Nancy and I, since before we were married, took the first interpretation. You probably guessed that when I used the phrase "domestic dictatorship," didn't you? But as I brought the bowl of onion soup back to the table, I realized that, for me, the interpretation didn't matter. No matter how I interpreted it, my actions would always be the same: I would seek to do what was best for Nancy, to put her interests ahead of my own, to be willing to take the lesser things myself and give her the better things and eat breadless bowls of onion soup so that she could have the bread bowl onion soup. Maybe it's what God requires of us, but that's not why I do it. I do it because she is the love of my life. I want to do these things, even giving up my bread bowls of soup and computerized microscope, because I love her more than I love myself, more than I love any other human.
Submission, at least to us, however it would be interpreted, does not mean being stupid. Nancy's the better engineer. If she says something's not structurally sound, either I pull out the modulus tables and prove mathematically that she's wrong, or I'd better listen to her. If there's a medical question, we go with my judgement. But even in those cases, if I have a funny feeling about something structural, she'll do some extra reinforcing; many are the birds that wound up at the vet because Nancy had a hunch that something was "odd," though I couldn't see it. We acknowledge each other's strengths and concerns.

(Stored data entries)
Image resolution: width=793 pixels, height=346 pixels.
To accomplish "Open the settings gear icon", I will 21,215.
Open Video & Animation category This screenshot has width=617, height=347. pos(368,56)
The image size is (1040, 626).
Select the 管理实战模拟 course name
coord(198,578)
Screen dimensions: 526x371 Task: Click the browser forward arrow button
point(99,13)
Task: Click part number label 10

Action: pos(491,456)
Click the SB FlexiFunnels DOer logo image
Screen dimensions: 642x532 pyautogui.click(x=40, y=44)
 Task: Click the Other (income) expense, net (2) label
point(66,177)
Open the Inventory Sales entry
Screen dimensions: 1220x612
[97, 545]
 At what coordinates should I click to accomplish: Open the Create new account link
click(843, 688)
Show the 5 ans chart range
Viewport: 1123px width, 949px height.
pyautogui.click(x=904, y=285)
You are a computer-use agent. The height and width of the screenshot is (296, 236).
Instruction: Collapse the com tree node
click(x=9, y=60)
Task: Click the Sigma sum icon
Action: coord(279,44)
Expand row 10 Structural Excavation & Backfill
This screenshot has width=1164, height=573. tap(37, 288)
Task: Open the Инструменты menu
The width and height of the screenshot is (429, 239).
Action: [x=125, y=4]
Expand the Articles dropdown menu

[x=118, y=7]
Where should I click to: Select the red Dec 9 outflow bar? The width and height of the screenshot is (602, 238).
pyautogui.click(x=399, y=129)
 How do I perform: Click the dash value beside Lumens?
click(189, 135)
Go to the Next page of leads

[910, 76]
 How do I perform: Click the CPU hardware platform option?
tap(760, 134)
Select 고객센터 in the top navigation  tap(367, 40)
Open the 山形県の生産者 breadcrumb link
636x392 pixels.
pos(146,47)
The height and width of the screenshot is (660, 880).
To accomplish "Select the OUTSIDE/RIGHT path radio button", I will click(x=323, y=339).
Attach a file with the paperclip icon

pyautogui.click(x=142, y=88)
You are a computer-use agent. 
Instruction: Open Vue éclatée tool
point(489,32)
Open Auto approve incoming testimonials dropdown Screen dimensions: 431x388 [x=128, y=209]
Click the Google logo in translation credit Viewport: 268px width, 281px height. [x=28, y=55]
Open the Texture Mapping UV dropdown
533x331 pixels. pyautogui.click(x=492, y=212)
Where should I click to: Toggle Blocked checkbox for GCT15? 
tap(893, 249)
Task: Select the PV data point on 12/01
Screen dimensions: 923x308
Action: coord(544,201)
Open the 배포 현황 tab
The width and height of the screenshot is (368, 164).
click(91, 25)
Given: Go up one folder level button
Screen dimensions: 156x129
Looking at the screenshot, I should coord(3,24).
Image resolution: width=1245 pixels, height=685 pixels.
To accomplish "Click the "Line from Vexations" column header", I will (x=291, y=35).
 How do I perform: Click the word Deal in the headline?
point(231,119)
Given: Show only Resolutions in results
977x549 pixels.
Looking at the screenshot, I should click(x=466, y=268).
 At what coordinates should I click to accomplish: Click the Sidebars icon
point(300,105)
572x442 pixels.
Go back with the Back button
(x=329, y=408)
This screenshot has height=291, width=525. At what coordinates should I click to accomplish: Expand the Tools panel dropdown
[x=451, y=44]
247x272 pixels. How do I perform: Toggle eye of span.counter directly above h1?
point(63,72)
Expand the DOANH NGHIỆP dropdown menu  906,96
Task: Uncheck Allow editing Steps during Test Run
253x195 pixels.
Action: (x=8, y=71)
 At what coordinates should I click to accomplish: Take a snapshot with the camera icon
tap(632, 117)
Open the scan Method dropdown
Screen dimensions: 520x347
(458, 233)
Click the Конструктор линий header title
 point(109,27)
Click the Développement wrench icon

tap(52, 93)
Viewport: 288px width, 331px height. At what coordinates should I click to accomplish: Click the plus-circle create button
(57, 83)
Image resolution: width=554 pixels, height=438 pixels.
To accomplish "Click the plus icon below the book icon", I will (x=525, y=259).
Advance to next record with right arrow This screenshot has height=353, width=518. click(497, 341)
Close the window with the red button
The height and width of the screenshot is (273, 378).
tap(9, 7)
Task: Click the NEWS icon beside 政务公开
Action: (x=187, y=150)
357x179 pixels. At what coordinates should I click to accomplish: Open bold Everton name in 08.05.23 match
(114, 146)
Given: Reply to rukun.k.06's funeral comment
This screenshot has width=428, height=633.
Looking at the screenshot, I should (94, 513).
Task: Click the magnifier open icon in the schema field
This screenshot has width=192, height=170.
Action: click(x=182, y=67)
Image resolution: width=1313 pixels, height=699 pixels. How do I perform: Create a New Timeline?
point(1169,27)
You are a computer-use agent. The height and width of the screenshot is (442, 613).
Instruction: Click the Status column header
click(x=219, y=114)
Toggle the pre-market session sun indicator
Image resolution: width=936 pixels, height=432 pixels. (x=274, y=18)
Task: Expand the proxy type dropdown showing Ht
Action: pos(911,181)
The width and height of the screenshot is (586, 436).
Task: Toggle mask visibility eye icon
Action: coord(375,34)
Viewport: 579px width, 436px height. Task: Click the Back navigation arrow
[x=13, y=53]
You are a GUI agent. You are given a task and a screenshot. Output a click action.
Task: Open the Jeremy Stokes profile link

> _TASK DESCRIPTION_:
Repeat word for word the stretch of the passage about submission in marriage from "Nancy and I, since" through "any other human.". The entries are material separate from the passage about submission in marriage.

> _SOLUTION TO THIS EXERCISE_:
Nancy and I, since before we were married, took the first interpretation. You probably guessed that when I used the phrase "domestic dictatorship," didn't you? But as I brought the bowl of onion soup back to the table, I realized that, for me, the interpretation didn't matter. No matter how I interpreted it, my actions would always be the same: I would seek to do what was best for Nancy, to put her interests ahead of my own, to be willing to take the lesser things myself and give her the better things and eat breadless bowls of onion soup so that she could have the bread bowl onion soup. Maybe it's what God requires of us, but that's not why I do it. I do it because she is the love of my life. I want to do these things, even giving up my bread bowls of soup and computerized microscope, because I love her more than I love myself, more than I love any other human.